▶ GIVEN TEXT:

** start **

Globalized Newton Method

[1]:
import numpy as np
from IPython.display import display, Image, HTML

display(HTML("""
<style>
.output {
    display: flex;
    align-items: center;
    text-align: center;
}
</style>
"""))

Algorithm

[2]:
Image(filename='globalized_newton_method.png')
[2]:
_images/globalized_newton_method_3_0.png

Step Size: Armijo Rule

  • We want to combine the search direction \(d^k = - \nabla f(x^k)\) with step-size \(t_k\)

  • The Armijo rule is supposed to ensure a sufficient decrease of the objective function

[3]:
def step_size(self, beta, sigma, x, d, func):
    """
    Armijo's Rule
    """
    i = 0
    inequality_satisfied = True
    while inequality_satisfied:
        if func.eval(x + np.power(beta, i) * d) <= func.eval(x) + np.power(beta, i) * sigma * func.gradient(x).dot(
                d):
            break

        i += 1

    return np.power(beta, i)

Rosenbrock Function

  • Introduced by Howard H. Rosenbrock in 1960, used as a performance test problem for optimization problems.

  • The Rosenbrock function \(r: \mathbb{R}^2 \rightarrow \mathbb{R}\) is given by:

    \[r(x) = 100 (x_2 - x_1^2)^2+ (1 - x_1)^2\]
[4]:
import numpy as np
from src.function import Function

class Rosenbrock(Function):

    def eval(self, x):
        assert len(x) == 2, '2 dimensional input only.'
        return 100 * (x[1] - x[0] ** 2) ** 2 + (1 - x[0]) ** 2

    def gradient(self, x):
        assert len(x) == 2, '2 dimensional input only.'
        return np.array([
            2 * (-200 * x[0] * x[1] + 200 * np.power(x[0], 3) - 1 + x[0]),
            200 * (x[1] - x[0] ** 2)
        ])

    def hessian(self, x):
        assert len(x) == 2, '2 dimensional input only.'
        df_dx1 = -400 * x[1] + 1200 * x[0] ** 2 + 2
        df_dx1dx2 = -400 * x[0]
        df_dx2dx1 = -400 * x[0]
        df_dx2 = 200

        return np.array([[df_dx1, df_dx1dx2], [df_dx2dx1, df_dx2]])

Example

  • The parameters will be the following:

    \[\beta := 0.5, \sigma := 10^{-4}, \varepsilon := 10^{-4}\]
  • Start point will be the following:

    \[x^0 := (-1.2, 1)\]
[5]:
from src.optimizers.newton_method import NewtonMethod

starting_point = np.array([1.2, 1])
rho = 1e-8
p = 2.1
k_max = 200
beta = 0.5
sigma = 1e-4
epsilon = 1e-6
objective = Rosenbrock()

optimizer = NewtonMethod()

x = optimizer.optimize(x_0=starting_point,
                       rho=rho,
                       p=p,
                       k_max=k_max,
                       beta=beta,
                       sigma=sigma,
                       epsilon=epsilon,
                       func=objective)

print(f'Optimal Point: {x}')
print(f'Iterations: {optimizer.iterations}')
Optimal Point: None
Iterations: 8

** end **

▶ REQUIRED TASK A: In the listing, starting at its first line and stopping after the line that contains "tap(164, 14)", replace "The image size is" with "Image dimensions:". Return only those lines, leaving everything else unchanged.
The listing that follows has no connection to the notebook on the globalized Newton method.

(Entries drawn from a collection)
** start **

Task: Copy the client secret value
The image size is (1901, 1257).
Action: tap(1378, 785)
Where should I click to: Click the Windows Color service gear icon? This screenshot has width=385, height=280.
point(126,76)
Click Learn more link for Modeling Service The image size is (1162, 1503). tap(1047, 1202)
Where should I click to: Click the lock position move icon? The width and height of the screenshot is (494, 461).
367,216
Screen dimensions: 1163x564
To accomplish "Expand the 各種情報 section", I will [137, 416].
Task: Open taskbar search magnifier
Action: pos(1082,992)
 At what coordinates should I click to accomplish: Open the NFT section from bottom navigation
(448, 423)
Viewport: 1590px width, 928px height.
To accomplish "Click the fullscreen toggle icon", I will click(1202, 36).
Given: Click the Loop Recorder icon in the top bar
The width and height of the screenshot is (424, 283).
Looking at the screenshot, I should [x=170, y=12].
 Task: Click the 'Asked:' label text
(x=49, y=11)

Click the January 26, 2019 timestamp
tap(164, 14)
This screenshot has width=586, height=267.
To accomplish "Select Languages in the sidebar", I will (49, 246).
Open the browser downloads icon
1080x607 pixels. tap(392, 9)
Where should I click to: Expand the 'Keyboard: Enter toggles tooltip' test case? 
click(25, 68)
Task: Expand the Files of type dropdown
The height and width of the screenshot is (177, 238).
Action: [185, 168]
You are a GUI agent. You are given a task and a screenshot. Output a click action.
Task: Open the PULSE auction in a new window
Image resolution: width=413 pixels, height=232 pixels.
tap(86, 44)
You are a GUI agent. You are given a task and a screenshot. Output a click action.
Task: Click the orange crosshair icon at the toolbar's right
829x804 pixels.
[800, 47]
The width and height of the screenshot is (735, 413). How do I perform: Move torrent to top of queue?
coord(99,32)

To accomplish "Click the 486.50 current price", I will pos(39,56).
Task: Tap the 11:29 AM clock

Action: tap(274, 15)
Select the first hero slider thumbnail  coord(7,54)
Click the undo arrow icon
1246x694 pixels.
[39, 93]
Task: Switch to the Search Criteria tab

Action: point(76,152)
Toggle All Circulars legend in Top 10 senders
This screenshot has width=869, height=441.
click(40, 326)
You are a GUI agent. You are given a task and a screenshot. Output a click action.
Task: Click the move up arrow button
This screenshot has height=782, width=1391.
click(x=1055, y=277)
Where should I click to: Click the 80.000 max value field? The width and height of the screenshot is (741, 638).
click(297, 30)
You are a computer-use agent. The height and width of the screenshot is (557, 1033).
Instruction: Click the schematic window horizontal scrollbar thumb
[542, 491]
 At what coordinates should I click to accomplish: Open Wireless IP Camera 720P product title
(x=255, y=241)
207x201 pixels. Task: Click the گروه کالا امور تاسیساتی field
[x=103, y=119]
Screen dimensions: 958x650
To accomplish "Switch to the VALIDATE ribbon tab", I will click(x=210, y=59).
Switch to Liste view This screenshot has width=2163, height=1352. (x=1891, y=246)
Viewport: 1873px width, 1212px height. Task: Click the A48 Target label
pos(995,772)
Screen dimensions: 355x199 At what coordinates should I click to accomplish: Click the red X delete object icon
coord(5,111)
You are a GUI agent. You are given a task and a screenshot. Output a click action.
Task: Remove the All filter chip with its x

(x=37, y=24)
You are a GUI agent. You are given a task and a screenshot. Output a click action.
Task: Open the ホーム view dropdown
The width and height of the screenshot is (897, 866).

** end **

▶ REQUIRED TASK B: Name every keyword argument passed to optimizer.optimize in the notebook on the globalized Newton method.

▶ CORRECT OUTPUT A:
Task: Copy the client secret value
Image dimensions: (1901, 1257).
Action: tap(1378, 785)
Where should I click to: Click the Windows Color service gear icon? This screenshot has width=385, height=280.
point(126,76)
Click Learn more link for Modeling Service Image dimensions: (1162, 1503). tap(1047, 1202)
Where should I click to: Click the lock position move icon? The width and height of the screenshot is (494, 461).
367,216
Screen dimensions: 1163x564
To accomplish "Expand the 各種情報 section", I will [137, 416].
Task: Open taskbar search magnifier
Action: pos(1082,992)
 At what coordinates should I click to accomplish: Open the NFT section from bottom navigation
(448, 423)
Viewport: 1590px width, 928px height.
To accomplish "Click the fullscreen toggle icon", I will click(1202, 36).
Given: Click the Loop Recorder icon in the top bar
The width and height of the screenshot is (424, 283).
Looking at the screenshot, I should [x=170, y=12].
 Task: Click the 'Asked:' label text
(x=49, y=11)

Click the January 26, 2019 timestamp
tap(164, 14)

▶ CORRECT OUTPUT B: x_0, rho, p, k_max, beta, sigma, epsilon, func